Sollten sich die massiven Plagiatsvorwürfe gegen Karl-Theodor zu
Guttenberg bestätigen, steht nicht weniger als seine Glaubwürdigkeit
auf dem Spiel. Nicht nur die als Politiker, sondern auch die als
Mensch, denn wie bitteschön sollte man das eine vom anderen trennen?

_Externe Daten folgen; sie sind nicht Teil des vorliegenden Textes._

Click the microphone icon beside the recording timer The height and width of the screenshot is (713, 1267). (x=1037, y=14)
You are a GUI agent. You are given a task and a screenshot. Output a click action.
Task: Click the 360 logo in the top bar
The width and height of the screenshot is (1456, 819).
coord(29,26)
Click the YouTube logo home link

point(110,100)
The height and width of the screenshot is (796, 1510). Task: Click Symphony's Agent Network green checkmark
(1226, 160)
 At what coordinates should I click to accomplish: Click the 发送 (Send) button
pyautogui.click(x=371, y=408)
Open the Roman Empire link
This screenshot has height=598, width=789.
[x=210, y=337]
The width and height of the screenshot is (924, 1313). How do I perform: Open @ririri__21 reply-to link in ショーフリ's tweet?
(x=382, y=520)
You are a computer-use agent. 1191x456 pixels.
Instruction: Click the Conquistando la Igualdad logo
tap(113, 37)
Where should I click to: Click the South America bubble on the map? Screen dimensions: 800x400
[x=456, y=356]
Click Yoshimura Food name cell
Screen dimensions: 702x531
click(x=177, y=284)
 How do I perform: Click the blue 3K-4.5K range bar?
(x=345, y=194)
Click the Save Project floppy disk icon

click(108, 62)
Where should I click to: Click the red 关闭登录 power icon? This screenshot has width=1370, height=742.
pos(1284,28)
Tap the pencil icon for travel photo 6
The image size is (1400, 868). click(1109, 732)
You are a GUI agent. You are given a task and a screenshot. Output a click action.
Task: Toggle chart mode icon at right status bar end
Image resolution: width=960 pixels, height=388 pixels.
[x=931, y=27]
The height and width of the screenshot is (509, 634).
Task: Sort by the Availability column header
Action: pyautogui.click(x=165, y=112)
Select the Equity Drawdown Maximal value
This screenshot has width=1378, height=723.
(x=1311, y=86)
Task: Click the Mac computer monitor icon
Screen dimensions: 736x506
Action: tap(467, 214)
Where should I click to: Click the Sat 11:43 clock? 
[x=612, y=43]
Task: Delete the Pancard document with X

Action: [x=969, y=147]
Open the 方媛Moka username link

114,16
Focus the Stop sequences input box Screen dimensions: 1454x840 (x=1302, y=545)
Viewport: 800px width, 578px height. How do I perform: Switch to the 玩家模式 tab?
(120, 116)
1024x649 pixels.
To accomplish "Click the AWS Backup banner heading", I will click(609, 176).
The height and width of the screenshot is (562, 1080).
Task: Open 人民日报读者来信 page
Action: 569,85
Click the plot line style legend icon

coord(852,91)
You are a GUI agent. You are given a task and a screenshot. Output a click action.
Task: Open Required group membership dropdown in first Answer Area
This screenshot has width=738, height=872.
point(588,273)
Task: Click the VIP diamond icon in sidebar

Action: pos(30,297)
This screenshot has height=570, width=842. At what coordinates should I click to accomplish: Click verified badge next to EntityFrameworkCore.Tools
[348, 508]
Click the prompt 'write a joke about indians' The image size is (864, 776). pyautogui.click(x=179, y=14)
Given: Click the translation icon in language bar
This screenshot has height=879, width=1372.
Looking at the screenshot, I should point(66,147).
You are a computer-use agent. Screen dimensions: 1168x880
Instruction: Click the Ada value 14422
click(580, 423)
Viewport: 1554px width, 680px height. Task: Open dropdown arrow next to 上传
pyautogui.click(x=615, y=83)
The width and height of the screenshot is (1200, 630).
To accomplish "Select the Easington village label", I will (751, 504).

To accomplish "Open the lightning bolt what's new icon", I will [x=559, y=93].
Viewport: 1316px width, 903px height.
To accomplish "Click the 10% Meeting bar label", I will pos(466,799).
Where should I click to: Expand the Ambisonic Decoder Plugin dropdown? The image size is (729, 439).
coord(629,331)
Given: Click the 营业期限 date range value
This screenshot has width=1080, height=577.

Noch muss für Dr. zu Guttenberg die Unschuldsvermutung gelten – auch
wenn es schwerfallen mag, weil der Verdacht, geistiges Eigentum
gestohlen zu haben, gleich von mehreren verschiedenen Stellen
geäußert wurde. Auch sind die inkriminierten Textstellen allesamt
sehr signifikant. Was daraus für die politische Karriere folgt, muss
der Verteidigungsminister zuerst für sich selbst entscheiden. Noch
hat er Gelegenheit dazu. In einer ersten Stellungnahme hat sich zu
Guttenberg keiner Schuld bewusst gezeigt. Im Gegenteil: Er hat die
Vorwürfe als »abstrus« bezeichnet. Das ist sein gutes Recht, wird
aber seine Lage verschärfen, wenn sich der Verdacht bestätigt. Auch
kann zu Guttenberg in keiner Weise auf mildernde Umstände hoffen,
weil er selbst zuletzt in Personalfragen nicht vor schnellen und für
einen Generalinspekteur und einen Schiffskapitän einschneidenden
Maßnahmen zurückgeschreckt ist. Zudem ist der CSU-Politiker selten
verlegen, Aufrichtigkeit und Anstand einzufordern. Umso mehr hat er
nun guten Grund, quasi eine Personalentscheidung in eigener Sache zu
treffen. Eine mögliche Aberkennung seines Doktortitels ist hingegen
das geringste Problem. Ohnehin tragen mittlerweile so viele Politiker
einen Ehrendoktortitel, dass man oft nicht so ganz genau weiß, wie
ernst der akademische Grad im Einzelfall zu nehmen ist. Überdies ist
der »Dr.« für die Qualifikation eines Politikers ganz sicher von
nachgeordneter Bedeutung. Dem Volk reichte schon gutes Regieren, ob
nun mit oder ohne »summa cum laude«. Darauf aber wird sich zu
Guttenberg in den nächsten Tagen nicht allein berufen können. Nach
den Gesetzmäßigkeiten des politischen Betriebes könnte die Frage
schon bald lauten: Kann der Verteidigungsminister weiter Karl-Theodor
zu Guttenberg heißen? Für diesen Fall würde ohne Zweifel sein
politisches Umfeld, würde auch Kanzlerin Angela Merkel eine Abwägung
zu treffen haben, ob der Minister weiter zu stützen ist oder ob der
daraus möglicherweise zu erwartende Schaden für Union und
Bundesregierung zu groß werden könnte. Viel hängt in diesem Spiel
auch davon ab, was der politische Gegner tut – kurz: Kommt es zur
Treibjagd oder zum Stillhalteabkommen? Sogleich hob gestern das
bekannte Schauspiel von Empörung und Gegenempörung an. Es wird sich
noch verschärfen, so viel steht fest. Nicht nur viele
Oppositionspolitiker würden zu Guttenberg gerne fallen sehen. Das
aber ist momentan gar nicht die entscheidende Frage. Die
entscheidende Frage ist, wie zu Guttenberg sich und sein Verhalten
selbst sieht.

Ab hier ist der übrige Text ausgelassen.